My daughter, along with many other children this morning, put on odd socks for school. This was in recognition of ‘Ani-bullying week 2022’.
She reminded me that it was ‘Odd Sock Day’, which I was grateful for because it is the kind of thing that she might have otherwise found challenging. The idea of putting on odd socks intentionally is something that could potentially cause some difficulty for many children who like the natural order to remain stable. Turning things on their head for the day can be fun for some whilst for others it takes some thinking about to be OK with it. It puts them right out of their comfort zone. I think because ‘everybody was doing it’, my daughter was OK with it. She saw it as being 'allowed' and not everyone is doing it.
That feeling of things not being ‘perfect’, ‘a bit odd’ and not as we might normally be expecting is hard for many people. It can make you feel vulnerable. You are susceptible to that worry of what you perceive everybody else thinks of you when you are not being, what you perceive to be, ‘perfect’. Our feelings of vulnerability often seem to arise from our own conjured up notions of perfection and that can start young. It seems so 'odd' to me that we can so easily feel fraught from this 'idea' of perfectionism when we are measuring ourselves from a scale we have created by ourselves.
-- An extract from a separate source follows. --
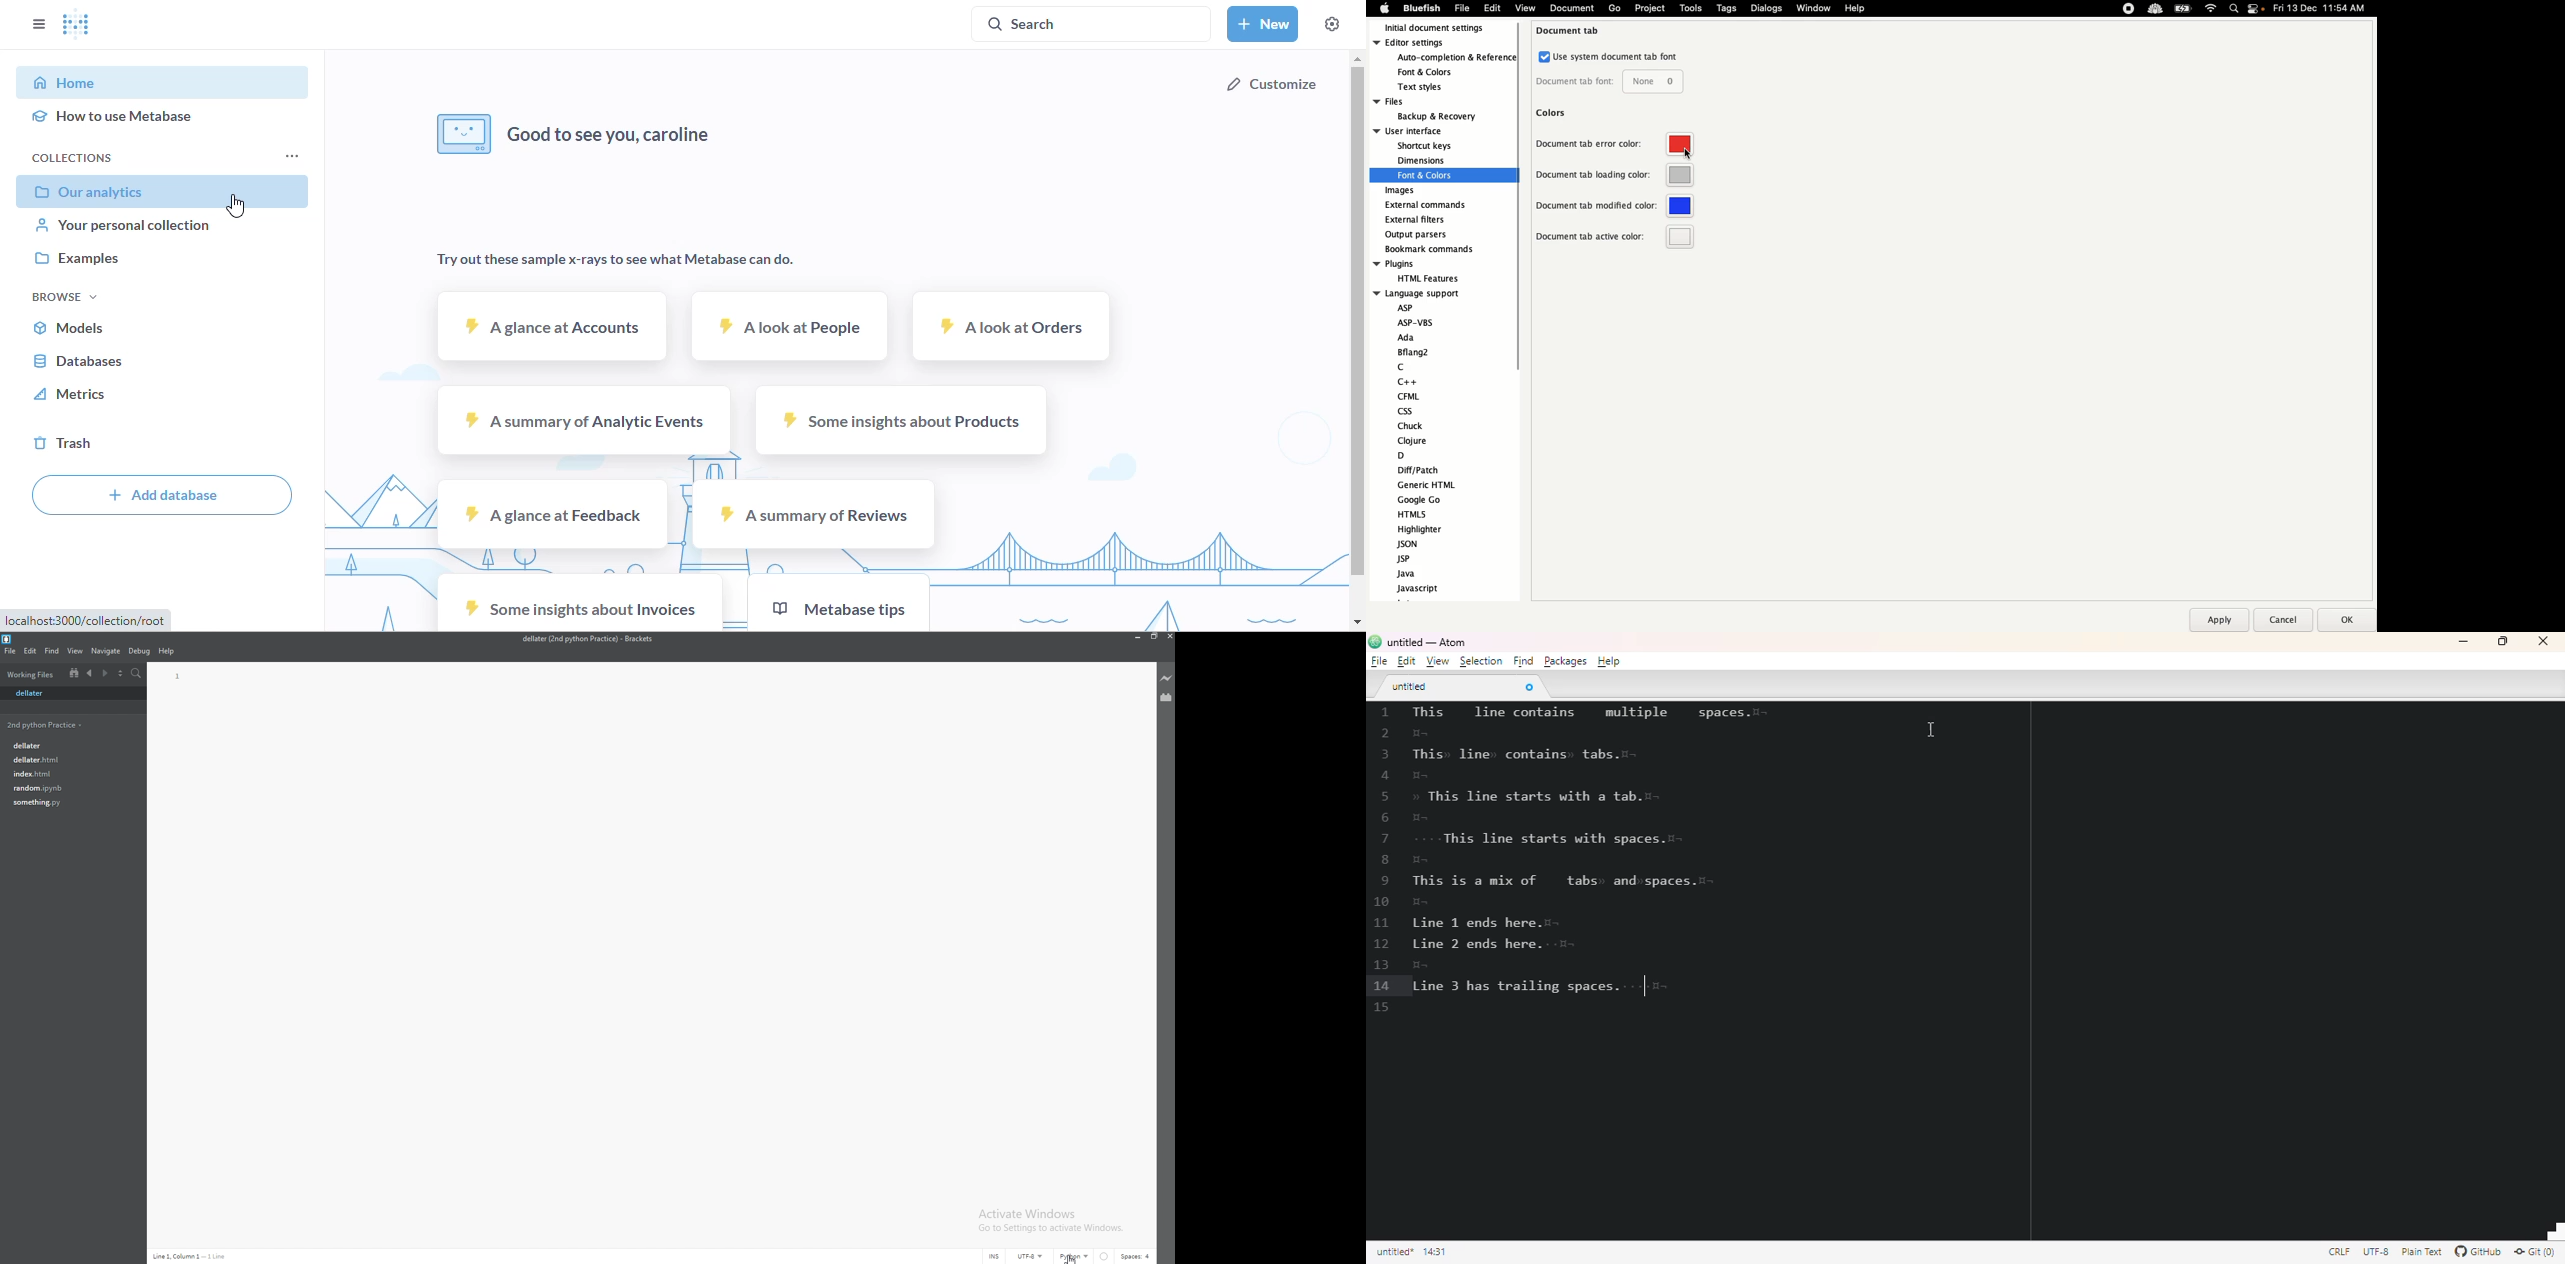 The image size is (2576, 1288). What do you see at coordinates (106, 652) in the screenshot?
I see `navigate` at bounding box center [106, 652].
For my daughter, the feeling of vulnerability on ‘Odd Sock Day’ was removed because everybody was doing it. She told me that the teacher reminded them all at the end of assembly on Friday not to forget it was ‘Odd Socks Day’ on Monday – I was impressed that a 5-year-old remembered that at the right moment to tell Mummy and after an entire weekend! At the same time, she was giving me the cue that being 'imperfect' (at least for today) was OK!
Wearing odd socks today to school is a way that children are learning that being ‘imperfect’ and at odds with the natural order of things is OK – in fact it’s quite fun because we're all joining in! The real test to how vulnerable my daughter will make herself would be to see if she’d wear odd socks tomorrow when this 'imperfect' is not seen to be expected or 'allowed'.
Kids need to experience feelings of ‘imperfection’ and feeling vulnerable and little things like ‘Odd Socks Day’, whilst raising awareness of Anti-bullying week, help to practise doing something that might make you feel a bit ‘out of your comfort zone’ and vulnerable.
It’s good to notice opportunities that present themselves to support our children in coming out of their comfort zones and confronting vulnerability in a safe space. Vulnerability is a space we all need to get comfortable in entering and the earlier we can start to do this in a safe way whilst we build that muscle, the more willing we might be later to get vulnerable. That is often where the biggest growth is hiding.